Bilimin ilerlemesi – John Desmond Bernal
Bilimin serpilip gelişmesi nasıl teşvik edilebilir? Ve bilimin ulaştığı sonuçlar insanlık yararına en iyi şekilde nasıl kullanılabilir? Bilimin toplumdaki yerine dair bu incelemenin üstlendiği temel görev, yalnızca akademik değil özünde pratik olan bu sorulara yanıt bulmaktı. Bu yanıtları bulmaya yardımcı olduğu ölçüde, bir anlamı olabilir. Doğru okunabilirse, bilimin gelişim öyküsü içinde bu yanıtların ip uçlan görülecektir.

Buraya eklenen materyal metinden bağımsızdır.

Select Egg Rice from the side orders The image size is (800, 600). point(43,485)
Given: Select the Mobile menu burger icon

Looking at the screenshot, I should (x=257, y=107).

İlk soruyu yanıtlamanın yolu, geçmişte bilimin ilerlemesine yardımcı olan en iyi iç ve dış koşulların neler olduğunu bulmak ve günümüzün ve geleceğin değişen ihtiyaçlarını öngörebilmektir. Birincisine bağlı olan ikinci sorunun yanıtı bu bölümün sonunda verilecektir. Bilimin serpilip gelişmesi için gerekli dış koşulların bazılarına daha önce değinmiştik. Esas olarak bu koşullar, yalnızca, bilime toplumsal bir önem verilen, onun gerek duyduğu maddi ihtiyaçların karşılandığı, ekonomik ve toplumsal alanlardan kaynaklanan sorunların önüne konmasıyla bilimin sürekli yeni çalışmalara teşvik edildiği toplumsal ve ekonomik ilerleme dönemlerinde sağlanmıştır.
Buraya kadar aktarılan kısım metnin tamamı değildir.